The distance from Port
Douglass on the west, to Burlington on the east
side of Champlain, over an open expanse of
water, is nine miles and three quarters.
We
breakfasted by starlight, and passed Ligonier's
Point early in the day. One mile and a half east
of it is the group of little islands called Four
Brothers. The lake grew narrower as we rowed
southward, until, after passing Port Henry Iron
Works, and the high promontory of Crown Point,
upon which are the ruins of the French Fort
Frederic, built in 1731, it has a width of only
two miles.
At eight o'clock P. M. we dropped anchor
under the banks of Ticonderoga, not far from the
outlet of Lake George. It is four miles by road
between the two lakes. The stream which
connects them can be ascended from Champlain
about two miles to the Iron Works, the
remainder of the river being filled with rapids.

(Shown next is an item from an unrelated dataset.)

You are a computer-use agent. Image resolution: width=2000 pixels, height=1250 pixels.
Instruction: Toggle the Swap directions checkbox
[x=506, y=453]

A railroad now (1867) connects lakes George
and Champlain, over which an easy portage can
be made. The ruined walls of Fort
Ticonderoga are near the railroad landing. A little
south of this the lake grows so narrow as to
resemble a river. At its southern end,
twenty-four miles from Ticonderoga, is situated the
town of Whitehall, where the Champlain and
Hudson River Canal forms a junction with Lake
Champlain. This long river-like termination of
Champlain gave to the Indians the fancy of
calling it Tisinondrosa - "the tail of the lake;"
which in mouths inexperienced with the savage
tongue became corrupted into Ticonderoga.